Popsicles. Pop sickies. Who hasn't wanted to be a pop singer? Granted, my last attempt to join this oft-ridiculed pantomime was a decade ago -after writing very bad songs for a hastily assembled all-girl singing troupe called the Assassins. We all had alter egos and associated colours; I was Cheri and my colour was red. Nothing makes me cringe faster than re-reading the lyrics of our abysmally penned songs. Enough said. In fact, too much said, if I crawl away now I will leave a trail of whizz fizz and Miley Cyrus-type weeping teen videos (7 things, anyone?)
Lady freaking GaGa enjoys far too much popularity in this country.

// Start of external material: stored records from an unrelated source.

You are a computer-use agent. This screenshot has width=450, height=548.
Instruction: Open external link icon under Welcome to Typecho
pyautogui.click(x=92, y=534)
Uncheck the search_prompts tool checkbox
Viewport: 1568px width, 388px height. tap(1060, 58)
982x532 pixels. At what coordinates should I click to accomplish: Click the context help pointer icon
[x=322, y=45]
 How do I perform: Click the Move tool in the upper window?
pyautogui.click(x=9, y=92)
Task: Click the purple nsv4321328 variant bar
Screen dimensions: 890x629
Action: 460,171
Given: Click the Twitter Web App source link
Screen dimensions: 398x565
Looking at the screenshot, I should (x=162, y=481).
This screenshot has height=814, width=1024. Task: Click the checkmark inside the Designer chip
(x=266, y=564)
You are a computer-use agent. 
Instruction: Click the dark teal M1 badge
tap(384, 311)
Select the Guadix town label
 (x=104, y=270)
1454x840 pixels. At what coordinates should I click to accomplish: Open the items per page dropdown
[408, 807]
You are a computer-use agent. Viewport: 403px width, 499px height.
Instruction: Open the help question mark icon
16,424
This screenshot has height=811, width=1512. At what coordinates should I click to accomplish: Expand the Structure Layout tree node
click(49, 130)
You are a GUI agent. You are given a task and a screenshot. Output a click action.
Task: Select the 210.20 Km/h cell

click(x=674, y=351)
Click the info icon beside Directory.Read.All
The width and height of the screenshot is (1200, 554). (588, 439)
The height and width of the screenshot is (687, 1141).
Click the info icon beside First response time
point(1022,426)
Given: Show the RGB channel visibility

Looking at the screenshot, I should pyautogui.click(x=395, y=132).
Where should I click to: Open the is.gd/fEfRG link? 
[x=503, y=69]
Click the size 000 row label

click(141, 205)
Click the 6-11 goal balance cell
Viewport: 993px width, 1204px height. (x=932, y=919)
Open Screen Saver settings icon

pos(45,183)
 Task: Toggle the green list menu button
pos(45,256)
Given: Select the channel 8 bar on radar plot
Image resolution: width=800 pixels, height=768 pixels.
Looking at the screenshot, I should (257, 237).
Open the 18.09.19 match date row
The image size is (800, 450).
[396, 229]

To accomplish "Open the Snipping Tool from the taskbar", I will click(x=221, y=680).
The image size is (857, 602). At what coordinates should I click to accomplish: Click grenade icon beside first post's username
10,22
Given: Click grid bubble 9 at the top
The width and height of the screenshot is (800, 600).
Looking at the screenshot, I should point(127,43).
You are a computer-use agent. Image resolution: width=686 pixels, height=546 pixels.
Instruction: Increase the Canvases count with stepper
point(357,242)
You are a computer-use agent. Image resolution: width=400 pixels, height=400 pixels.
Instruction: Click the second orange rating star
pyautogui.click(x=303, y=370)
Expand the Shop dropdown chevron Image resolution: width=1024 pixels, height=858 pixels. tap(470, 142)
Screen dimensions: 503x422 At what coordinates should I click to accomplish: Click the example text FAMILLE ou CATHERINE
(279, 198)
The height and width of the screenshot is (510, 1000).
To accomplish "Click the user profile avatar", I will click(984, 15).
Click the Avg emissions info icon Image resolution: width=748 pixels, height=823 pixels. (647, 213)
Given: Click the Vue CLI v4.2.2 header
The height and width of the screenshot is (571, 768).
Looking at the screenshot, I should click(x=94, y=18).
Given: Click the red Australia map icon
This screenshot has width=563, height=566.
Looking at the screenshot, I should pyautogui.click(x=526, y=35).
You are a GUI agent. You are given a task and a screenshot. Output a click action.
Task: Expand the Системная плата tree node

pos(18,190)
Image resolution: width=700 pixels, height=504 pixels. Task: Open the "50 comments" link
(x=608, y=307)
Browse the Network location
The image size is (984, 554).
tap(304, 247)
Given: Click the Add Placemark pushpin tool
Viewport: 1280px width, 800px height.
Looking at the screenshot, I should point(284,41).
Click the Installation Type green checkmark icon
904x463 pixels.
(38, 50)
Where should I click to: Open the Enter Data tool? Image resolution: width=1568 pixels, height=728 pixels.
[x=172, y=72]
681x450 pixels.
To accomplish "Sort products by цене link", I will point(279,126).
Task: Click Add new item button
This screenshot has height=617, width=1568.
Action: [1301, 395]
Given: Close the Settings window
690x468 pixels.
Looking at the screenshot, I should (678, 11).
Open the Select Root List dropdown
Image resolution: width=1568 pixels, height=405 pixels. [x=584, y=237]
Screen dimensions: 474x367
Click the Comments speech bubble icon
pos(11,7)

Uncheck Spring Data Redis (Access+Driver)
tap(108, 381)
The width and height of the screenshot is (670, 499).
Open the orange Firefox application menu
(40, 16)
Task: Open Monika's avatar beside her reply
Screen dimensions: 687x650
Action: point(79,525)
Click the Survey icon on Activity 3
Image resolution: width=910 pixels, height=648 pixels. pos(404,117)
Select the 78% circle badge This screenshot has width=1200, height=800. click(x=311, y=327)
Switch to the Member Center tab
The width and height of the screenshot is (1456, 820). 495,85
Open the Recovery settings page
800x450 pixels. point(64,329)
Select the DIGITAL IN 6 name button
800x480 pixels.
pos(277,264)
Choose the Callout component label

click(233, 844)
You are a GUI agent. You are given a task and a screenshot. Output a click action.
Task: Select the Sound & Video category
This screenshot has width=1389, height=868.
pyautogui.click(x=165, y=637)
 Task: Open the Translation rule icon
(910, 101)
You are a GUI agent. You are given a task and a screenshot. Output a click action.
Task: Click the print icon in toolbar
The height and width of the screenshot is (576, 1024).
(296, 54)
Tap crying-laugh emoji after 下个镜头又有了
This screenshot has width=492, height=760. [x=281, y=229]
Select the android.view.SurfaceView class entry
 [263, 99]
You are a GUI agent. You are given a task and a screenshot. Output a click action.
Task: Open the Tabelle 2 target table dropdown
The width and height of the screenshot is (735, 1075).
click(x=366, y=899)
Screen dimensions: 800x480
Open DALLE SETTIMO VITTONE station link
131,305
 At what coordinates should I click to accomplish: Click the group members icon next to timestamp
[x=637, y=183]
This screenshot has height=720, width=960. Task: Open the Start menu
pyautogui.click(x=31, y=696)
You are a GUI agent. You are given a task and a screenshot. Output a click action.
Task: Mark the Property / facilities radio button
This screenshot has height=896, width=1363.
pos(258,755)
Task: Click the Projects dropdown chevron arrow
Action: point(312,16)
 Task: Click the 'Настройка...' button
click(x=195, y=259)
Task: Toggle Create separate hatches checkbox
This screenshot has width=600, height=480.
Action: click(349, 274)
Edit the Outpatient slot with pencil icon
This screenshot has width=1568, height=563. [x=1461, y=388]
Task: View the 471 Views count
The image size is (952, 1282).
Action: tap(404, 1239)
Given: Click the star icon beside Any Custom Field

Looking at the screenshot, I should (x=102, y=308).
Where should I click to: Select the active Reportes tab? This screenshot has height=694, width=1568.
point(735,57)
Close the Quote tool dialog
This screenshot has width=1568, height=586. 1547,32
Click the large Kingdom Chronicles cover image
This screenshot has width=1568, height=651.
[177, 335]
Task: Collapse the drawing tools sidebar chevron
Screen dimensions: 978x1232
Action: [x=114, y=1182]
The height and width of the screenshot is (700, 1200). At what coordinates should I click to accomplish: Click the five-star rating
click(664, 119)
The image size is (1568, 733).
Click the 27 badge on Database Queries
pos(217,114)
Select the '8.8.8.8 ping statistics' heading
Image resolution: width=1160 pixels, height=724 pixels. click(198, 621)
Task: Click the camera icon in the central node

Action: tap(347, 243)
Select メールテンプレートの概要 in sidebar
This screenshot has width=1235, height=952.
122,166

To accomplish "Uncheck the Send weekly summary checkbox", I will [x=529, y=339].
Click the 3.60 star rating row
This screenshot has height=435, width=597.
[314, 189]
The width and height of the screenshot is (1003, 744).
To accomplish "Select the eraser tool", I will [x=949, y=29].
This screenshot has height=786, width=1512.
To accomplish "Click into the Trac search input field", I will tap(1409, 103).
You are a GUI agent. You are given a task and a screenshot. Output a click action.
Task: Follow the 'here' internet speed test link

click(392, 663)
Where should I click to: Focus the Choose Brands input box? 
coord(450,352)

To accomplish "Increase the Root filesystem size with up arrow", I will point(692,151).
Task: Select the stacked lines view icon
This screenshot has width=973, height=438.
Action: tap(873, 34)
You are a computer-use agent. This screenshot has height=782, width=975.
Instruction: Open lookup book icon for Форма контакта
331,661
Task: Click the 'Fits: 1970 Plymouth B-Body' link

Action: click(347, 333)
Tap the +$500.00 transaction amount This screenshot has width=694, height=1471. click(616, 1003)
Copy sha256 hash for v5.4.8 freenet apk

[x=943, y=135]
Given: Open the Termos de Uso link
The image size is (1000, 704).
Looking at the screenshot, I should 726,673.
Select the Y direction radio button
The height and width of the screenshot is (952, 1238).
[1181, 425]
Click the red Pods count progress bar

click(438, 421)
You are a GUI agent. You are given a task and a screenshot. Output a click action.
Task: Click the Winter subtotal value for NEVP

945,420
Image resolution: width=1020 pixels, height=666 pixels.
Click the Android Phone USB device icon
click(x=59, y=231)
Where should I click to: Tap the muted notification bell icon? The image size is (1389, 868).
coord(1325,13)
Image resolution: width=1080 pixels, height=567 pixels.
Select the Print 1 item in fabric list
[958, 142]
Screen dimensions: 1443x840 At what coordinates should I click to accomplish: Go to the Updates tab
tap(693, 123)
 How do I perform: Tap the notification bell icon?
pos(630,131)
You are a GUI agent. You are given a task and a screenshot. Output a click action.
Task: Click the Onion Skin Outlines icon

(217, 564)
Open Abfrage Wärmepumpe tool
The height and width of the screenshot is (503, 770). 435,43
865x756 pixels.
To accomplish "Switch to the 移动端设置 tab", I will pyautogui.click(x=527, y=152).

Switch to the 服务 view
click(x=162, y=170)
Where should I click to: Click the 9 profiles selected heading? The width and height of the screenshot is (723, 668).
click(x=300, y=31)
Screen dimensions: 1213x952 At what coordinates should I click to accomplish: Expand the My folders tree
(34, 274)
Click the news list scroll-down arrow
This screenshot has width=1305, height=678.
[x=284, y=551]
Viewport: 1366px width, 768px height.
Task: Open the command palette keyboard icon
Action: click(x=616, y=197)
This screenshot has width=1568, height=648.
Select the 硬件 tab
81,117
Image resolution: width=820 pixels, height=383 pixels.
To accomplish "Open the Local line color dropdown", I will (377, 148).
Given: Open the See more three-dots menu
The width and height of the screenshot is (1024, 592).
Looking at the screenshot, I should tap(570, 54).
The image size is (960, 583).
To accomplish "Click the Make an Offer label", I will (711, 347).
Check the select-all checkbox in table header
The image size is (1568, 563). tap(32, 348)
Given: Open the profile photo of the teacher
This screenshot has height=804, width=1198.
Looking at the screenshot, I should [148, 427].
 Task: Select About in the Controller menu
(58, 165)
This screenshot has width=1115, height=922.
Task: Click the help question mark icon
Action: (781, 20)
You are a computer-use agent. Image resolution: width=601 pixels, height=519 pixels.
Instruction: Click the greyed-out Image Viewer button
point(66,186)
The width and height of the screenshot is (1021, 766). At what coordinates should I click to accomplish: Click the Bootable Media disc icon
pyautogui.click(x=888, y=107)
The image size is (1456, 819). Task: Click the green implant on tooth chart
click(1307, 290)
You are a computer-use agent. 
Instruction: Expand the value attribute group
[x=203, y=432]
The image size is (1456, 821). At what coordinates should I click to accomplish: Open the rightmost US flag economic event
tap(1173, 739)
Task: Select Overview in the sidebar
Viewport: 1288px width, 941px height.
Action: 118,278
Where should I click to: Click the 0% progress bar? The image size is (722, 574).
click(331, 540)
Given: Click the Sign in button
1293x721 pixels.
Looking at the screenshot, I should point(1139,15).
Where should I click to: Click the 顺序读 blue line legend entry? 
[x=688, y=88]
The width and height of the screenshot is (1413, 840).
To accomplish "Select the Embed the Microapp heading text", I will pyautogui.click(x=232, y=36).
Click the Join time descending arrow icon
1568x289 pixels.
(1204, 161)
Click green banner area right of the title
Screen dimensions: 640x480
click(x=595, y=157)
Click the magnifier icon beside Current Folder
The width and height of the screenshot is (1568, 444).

From the New Zealand Herald: " Stefania Gabriella Germanotta - aka Lady GaGa - is desperate to be famous. She openly admits she has deliberately and calculatedly plotted her rise to prominence - "
Maybe it's the way she pronounces "Dance" (D'AAnce) in her sleaze-drip song, "Just Dance"
or the lyrics "Wish I could shut my playboy mouth (oh oh oh oh) How'd I turn my shirt inside out? (inside out babe) Control your poison babe, roses with thorns they say And we’re all gettin’ hosed tonight (oh oh oh oh) " or maybe it's the S&M disco stick she waves around suggestively in her video... I can't put my finger on it, but I'm getting closer. Perhaps it's how she's humping around on a blow-up animal in a wading pool in the above mentioned video. Desperation. Clearly.